SUNITA BHADAURIA (MAA), For making me open up to you. Talking to you was probably the highest point I felt in my so down life. You’ve raised a kid with some exceptionally empathetic human emotions which most people today lack. Providing me with your warmth & comfort. Treating me like your own kid and understanding me every single time. Welcoming me in your gentle heart filled with abundant love. I love you as my own Mother. One soul that saw my pain and applied lotion to reduce that burning sensation of hopelessness I felt.

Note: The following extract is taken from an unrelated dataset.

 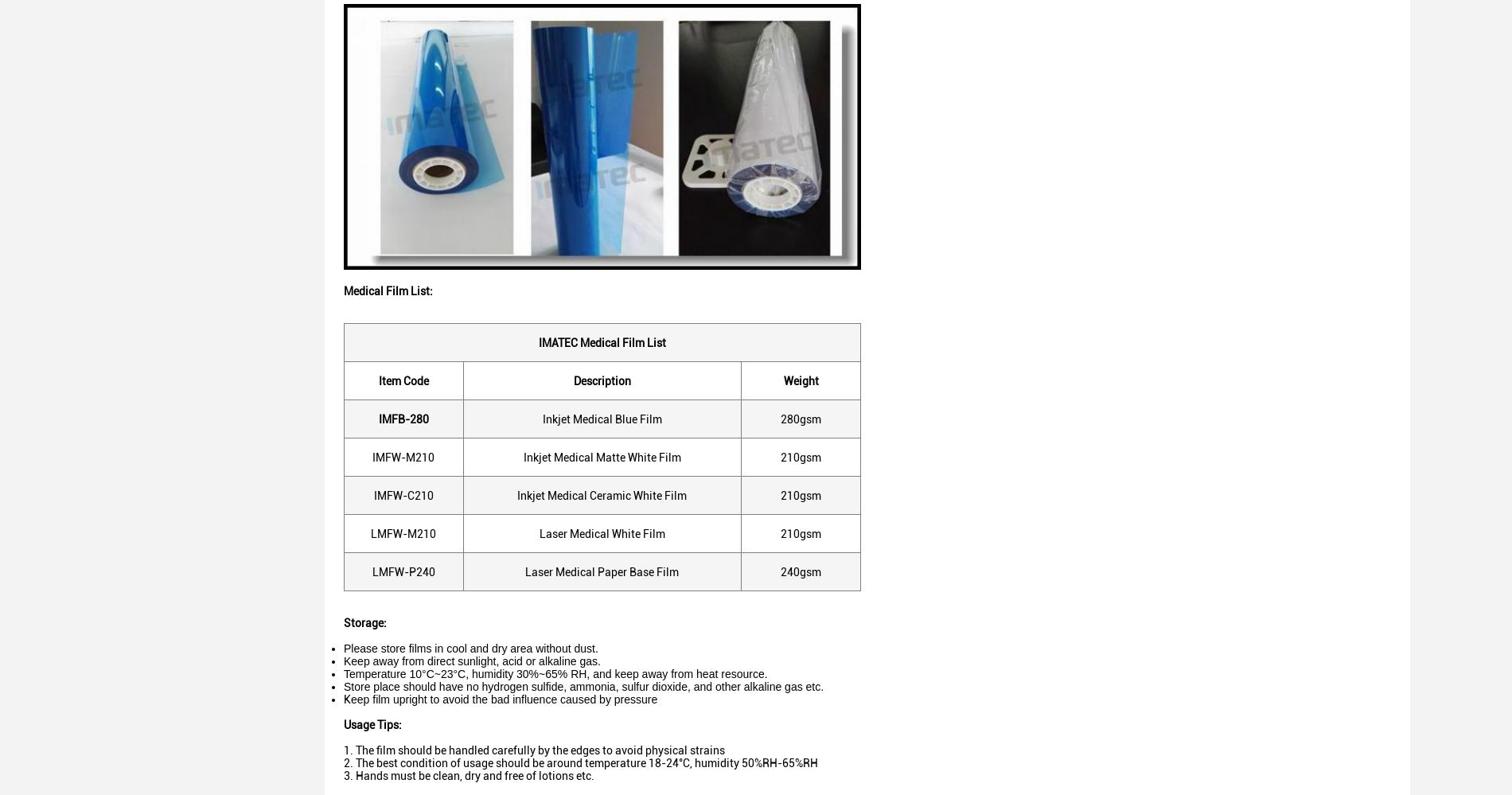 What do you see at coordinates (403, 493) in the screenshot?
I see `'IMFW-C210'` at bounding box center [403, 493].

SNEHIL, for always having my back. Watching me over and never leaving me alone in my most darkest time. You’re my strength in this cruel/violent world. You showed me the way, you clinged onto me even when I made mistakes and you finally became my light. You are indeed my light. You became one, when I saw no rays of hope.
Thank you Guys (You’re all, always in my everyday positive thoughts. I miss you guys so so sooo much). I humbly request you all to never forget me from your busy lives. You all reside deep in my heart & mind; and are also sculpted into my soul with some really really sensitive, ecstatic memories.